Using AI to push the frontier
The Aug. 29 event celebrated the launch of AI for Accelerated Invention with flash talks by ten Princeton engineering faculty members who showed how they use artificial intelligence as a tool in their research. Among the presenters were:
Cliff Brangwynne, professor of chemical and biological engineering and director of the Omenn-Darling Bioengineering Institute, is researching the assembly of organelles — the specialized structures within living cells. Using neural network-based analyses of images and classification, his lab is developing approaches to understand the structures of organelles and how they function. Brangwynne’s lab is pioneering efforts to use this research to engineer synthetic organelles for biomedical and biotechnology applications.
Egemen Kolemen, associate professor of mechanical and aerospace engineering and the Andlinger Center for Energy and the Environment, is using artificial intelligence to make an operational fusion reactor better. Fusion reactors under development contain super-heated particles within a donut-shaped device known as a tokamak. These particles form an unruly state of matter called a plasma, which are subject to instabilities that can ruin the reaction. Kolemen and his team found they could model the dynamics occurring within the tokamak with the help of AI. Through modeling the plasma dynamics, AI allows for researchers to exert better control over the reaction — thus maximizing fusion power while keeping a reactor stable.

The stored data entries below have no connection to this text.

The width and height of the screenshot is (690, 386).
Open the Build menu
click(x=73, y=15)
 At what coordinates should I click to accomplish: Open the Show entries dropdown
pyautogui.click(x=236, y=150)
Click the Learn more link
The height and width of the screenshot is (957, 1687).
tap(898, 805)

Jaime Fernández Fisac, assistant professor of electrical and computer engineering, and his colleagues in the Safe Robotics Laboratory are using machine learning methods to work toward ensuring safety in human interactions with robotic systems. In their work to reconcile safety and performance, the group has designed safety filters, which use a reinforcement learning algorithm to monitor the operations of autonomous systems and intervene to prevent failure and hazardous behavior.
Ellen Zhong, assistant professor of computer science, and her colleagues developed software that uses machine learning to create 3D reconstructions of structures imaged by cryo-electron microscopy. These powerful microscopes produce millions of two-dimensional images that need to be carefully assembled to represent a three-dimensional image. Zhong’s software, CryoDRGN, uses a neural network to directly reconstruct the structures of molecules such as proteins, which carry out the functions necessary for biological life. With cryoDRGN mapping the 3D structures of these essential molecules, researchers could piece together a better understanding of proteins and the ways in which they function.
“I was impressed by the breadth and depth of our engineering faculty, and the possibilities for using AI to push the frontier,” said Wang of the talks given at the AI^2 launch. “AI is not a stand-alone technology and we really need to work together to scale up things.”
Ryan Adams, professor of computer science, co-leads the initiative.
“Researchers here at Princeton are tackling the most challenging and important scientific problems our society faces, with enthusiasm and creativity,” said Adams. “Our hope is that a collaborative community around artificial intelligence can amplify the capabilities of everyone at Princeton to achieve new scientific heights.”